Two mutants of trypsin-solubilized bovine liver cytochrome b5 (cyt b5) have been prepared to elucidate the function of charged residues near the heme exposed edge in the electron self-exchange kinetics of cyt b5. The Glu44, Glu56, and Asp60 were mutated into alanines in mutant I (E44A/E56A/D60A) while Glu44, Glu48, Glu56, and Asp60 were mutated into alanines in mutant II (E44A/E48A/E56A/D60A). The electron self-exchange rates of cyt b5 mutants I and II have been measured as a function of temperature and ionic strength using the one-dimensional 1H NMR saturation transfer method. Under the condition of μ = 0.10 M and [cyt b5] = 0.50 mM, the rate constant of the cyt b5 mutant I is (4.0 ± 0.4) × 103 M-1 s-1 at 20°C. The value rises to (7.2 ± 0.7) × 103 M-1 s-1 at 35°C; data from 20 to 35°C gave ΔH‡ = 6.8 ± 0.8 kcal mol-1 and ΔS‡ = -19 ± 3 eu.
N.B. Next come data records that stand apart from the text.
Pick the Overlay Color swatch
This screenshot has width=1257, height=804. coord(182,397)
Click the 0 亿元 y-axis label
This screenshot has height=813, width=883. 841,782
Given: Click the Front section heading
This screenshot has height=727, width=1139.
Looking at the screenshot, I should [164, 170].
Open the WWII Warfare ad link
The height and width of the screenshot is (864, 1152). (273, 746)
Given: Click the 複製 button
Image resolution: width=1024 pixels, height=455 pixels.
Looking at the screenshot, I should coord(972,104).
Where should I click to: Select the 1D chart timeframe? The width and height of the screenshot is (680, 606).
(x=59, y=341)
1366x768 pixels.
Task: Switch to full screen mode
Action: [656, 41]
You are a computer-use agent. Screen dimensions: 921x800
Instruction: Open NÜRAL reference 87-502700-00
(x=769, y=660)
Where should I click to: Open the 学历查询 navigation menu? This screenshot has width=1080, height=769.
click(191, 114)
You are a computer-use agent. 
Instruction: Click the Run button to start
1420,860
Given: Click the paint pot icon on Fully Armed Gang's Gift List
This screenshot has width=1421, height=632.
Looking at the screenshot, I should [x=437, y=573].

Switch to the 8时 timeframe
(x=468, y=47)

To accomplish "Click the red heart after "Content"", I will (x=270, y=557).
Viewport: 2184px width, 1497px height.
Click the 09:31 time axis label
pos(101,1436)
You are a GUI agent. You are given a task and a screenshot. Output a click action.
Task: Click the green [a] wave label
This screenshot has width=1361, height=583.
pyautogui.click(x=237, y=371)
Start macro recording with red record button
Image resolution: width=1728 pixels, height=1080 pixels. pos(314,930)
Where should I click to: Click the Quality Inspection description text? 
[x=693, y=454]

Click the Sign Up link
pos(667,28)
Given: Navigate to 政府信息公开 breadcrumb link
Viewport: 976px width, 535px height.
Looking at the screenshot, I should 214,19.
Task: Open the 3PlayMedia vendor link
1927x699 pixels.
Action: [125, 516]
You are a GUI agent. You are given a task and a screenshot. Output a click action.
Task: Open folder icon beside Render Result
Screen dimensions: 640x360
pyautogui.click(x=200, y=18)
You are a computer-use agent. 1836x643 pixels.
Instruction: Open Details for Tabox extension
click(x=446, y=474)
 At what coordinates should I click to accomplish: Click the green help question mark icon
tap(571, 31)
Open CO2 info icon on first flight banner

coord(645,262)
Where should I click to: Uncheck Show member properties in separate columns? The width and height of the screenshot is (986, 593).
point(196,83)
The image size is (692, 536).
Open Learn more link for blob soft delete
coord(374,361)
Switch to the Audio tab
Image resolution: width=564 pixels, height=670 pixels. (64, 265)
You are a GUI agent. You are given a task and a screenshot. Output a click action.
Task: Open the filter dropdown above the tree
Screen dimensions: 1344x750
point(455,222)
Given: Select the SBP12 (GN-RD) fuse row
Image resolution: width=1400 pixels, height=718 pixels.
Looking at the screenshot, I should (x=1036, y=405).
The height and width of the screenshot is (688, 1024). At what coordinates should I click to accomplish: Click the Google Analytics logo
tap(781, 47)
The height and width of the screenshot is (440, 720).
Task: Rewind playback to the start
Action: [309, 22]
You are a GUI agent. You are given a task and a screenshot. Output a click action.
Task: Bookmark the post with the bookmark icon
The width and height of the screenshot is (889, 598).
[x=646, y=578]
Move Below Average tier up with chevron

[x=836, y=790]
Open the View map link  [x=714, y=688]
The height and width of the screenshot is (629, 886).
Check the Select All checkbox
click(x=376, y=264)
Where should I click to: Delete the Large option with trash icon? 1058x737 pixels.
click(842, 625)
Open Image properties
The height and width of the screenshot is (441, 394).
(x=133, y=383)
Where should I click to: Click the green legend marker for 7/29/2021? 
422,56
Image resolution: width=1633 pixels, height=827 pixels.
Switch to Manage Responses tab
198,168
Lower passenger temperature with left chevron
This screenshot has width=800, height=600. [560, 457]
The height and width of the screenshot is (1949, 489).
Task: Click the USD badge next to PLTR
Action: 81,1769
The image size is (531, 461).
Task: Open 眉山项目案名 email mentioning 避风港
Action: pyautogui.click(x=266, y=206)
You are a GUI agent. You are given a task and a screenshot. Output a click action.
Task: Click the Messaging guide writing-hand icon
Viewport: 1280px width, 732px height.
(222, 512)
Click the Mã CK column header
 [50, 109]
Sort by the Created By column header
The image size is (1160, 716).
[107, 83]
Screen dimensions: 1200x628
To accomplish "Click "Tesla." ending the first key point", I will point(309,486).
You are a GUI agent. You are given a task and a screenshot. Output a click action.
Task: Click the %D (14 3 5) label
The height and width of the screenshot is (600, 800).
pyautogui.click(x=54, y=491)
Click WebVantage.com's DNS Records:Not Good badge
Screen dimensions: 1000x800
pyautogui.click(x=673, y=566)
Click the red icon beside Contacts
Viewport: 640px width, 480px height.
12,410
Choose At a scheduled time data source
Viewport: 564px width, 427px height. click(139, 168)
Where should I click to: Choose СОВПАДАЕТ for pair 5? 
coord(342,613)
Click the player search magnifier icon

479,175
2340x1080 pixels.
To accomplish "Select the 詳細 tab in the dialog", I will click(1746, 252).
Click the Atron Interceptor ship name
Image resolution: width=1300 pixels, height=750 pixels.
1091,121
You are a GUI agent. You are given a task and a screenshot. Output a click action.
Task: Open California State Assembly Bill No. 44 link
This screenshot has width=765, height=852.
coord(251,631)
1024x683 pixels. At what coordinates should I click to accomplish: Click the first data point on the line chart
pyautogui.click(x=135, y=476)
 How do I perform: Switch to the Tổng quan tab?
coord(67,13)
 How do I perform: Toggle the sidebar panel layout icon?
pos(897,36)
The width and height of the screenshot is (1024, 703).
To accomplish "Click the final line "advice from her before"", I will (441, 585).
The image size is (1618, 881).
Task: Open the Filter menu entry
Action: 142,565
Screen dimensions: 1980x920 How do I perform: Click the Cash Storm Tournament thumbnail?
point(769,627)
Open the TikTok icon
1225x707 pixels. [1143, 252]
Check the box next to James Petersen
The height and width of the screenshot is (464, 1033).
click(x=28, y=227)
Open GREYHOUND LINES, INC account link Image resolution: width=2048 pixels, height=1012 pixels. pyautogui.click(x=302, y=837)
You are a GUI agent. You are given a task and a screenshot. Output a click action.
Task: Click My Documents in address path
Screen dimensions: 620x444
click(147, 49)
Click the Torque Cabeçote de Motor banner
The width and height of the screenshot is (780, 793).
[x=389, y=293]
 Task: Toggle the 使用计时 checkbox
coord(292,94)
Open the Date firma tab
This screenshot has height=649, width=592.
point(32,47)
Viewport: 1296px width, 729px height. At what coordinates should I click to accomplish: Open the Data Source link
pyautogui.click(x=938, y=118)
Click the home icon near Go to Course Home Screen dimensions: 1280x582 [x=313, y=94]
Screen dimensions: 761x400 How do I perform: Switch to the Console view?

The rate constant for cyt b5 mutant II is (8.4 ± 0.7) × 103 M-1 s-1 at 20°C with μ = 0.10 M and [cyt b5] = 0.60 mM. The value rises to (17 ± 1) × 103 M-1 s-1 at 35°C, ΔH‡ = 7.9 ± 0.9 kcal mol-1, and ΔS‡ = -14 ± 4 eu. The rate constant for cyt b5 mutants increases with increasing of ionic strength. The values of the rate constants of cyt b5 mutants extrapolated to infinite ionic strength, kinf, are 2.8 × 105 and 1.1 × 105 M-1 s-1 for mutant I and mutant II, respectively. The protein dipole moment projections through the heme exposed edge for two mutants were obtained from a fit of ionic strength dependence of self-exchange rate constants using van Leeuwen's approach. The dipole moment projections were -220 D and -254 D for oxidized and reduced forms of cyt b5 mutant I, and - 134 D (oxidized) and -159 D (reduced) for cyt b5 mutant II. In terms of Marcus theory, the reorganization energies of cyt b5 mutant I and mutant II have been estimated to be 1.2 and 1.3 eV, respectively. The association constants for the electron self-exchange reactions of mutant I and mutant II are 0.33 and 1.5 M-1, respectively. Based on above results, the recognition and electron self-exchange mechanism between oxidized and reduced states of cytochrome b5 was discussed. © 1999 American Chemical Society.